Even inside her mind, where everything normally felt like well pressed linen, things with slipping away from her, being replaced by new memories, that did not belong to her, that felt implanted there by the absinthe and her Prince's dark eyes. Rivers that she had never before seen flowed through her mind, and surrounded her, filling her lungs with water until she could not breathe. Heavy, unfamiliar garments encased her like a shroud; her hands touched the ridges of garish red armor the likes of which she had only seen in history books.
She felt her voice, halting, telling the old, sad story, the words darting away from her before she had the time to draw them back, before she had the chance to call out that, no, these were not her memories, this was not her, it was all a lie. No time to speak her own thoughts, the absinthe making her tongue slow and heavy as she was kissed by his lips, slick and unfamiliar, not those of a beloved husband thought dead.
Version Seven
His hands were cold. She had noticed that before, noticed that at the café when he had caught her hand in his, promising comfort in a voice that could not but lie. It seemed a more terrible fact now, as those elegant, long fingered hands caught her face between them, stroking her cheeks, her nose, her mouth, her eyelids, as though devouring the sensations of her skin. It seemed unendurable, the chill of those hands, especially when it felt certain that she would be feeling them forever, whether in the eternal terror of that very moment in the dark cellar, or in a thousand indistinguishable moments, lying in the dust beside him with his hands searching her skin, indefatigable, unassuagable.
Those sharp teeth hadn't entered her skin yet, but she could taste glimpses of his memory, cold as his hands – Jonathan's blood, Lucy's blood, Jonathan's body lying dead on the cruel stone, Lucy's writhing under the touch of invisible, icy hands. The fear and sorrow tasted in her mouth like iron, like the most vivid sensation she had ever felt, and she began to cry, her tears feeling burning in contrast to the cold of his hands, which still moved over her face, touching her tears as though marveling at the human capacity for sorrow.
The awareness of Jack, and Arthur somewhere near was gone – there was nothing but him and her and the fear, like adrenaline, in her veins, fear of possibilities which couldn't have even begun to articulate, so cold and shadowy were they, yet vivid as red blood.
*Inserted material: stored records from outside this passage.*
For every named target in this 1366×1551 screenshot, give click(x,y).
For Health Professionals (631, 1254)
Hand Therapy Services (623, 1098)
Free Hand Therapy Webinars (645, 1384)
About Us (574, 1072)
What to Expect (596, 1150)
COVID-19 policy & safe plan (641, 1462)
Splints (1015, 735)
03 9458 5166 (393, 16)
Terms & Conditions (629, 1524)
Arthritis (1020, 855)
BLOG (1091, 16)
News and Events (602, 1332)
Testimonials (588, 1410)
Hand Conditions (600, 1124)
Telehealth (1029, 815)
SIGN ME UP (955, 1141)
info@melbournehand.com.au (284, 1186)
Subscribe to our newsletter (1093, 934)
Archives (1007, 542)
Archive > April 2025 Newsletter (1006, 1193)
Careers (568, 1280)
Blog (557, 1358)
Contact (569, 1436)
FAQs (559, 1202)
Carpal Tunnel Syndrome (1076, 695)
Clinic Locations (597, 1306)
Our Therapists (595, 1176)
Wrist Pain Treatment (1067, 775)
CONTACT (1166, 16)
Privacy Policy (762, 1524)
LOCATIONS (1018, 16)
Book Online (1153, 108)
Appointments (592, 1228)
She found herself thinking of the buttons on her blouse, and how easy they would be to unfasten, and she cried more, thinking of Jonathan's uncertain caresses, and his smile, and the brown curls of his hair.
But Count Dracula's cold hands were too vivid for her to think of Jonathan's warmth for long, and the terror began to overcome the horror, until she was shivering, in a way that felt nearly violent, and she could see his fangs, by which Lucy died, and Jonathan, and his hands were on her neck, still so cold, and she was afraid, she was afraid, she was afraid in a way which made her terror in the alleyway of the previous night but a vague foreshadowing, for then she did not know how long the terror could last, centuries and centuries and centuries of dust and moldering fabric and his hands, staying the same through it all, and she felt herself becoming resigned, though somehow that did not dissipate the terror, and the cold must surely kill her, and –
A voice came, from the other side of the room, and the moment was over.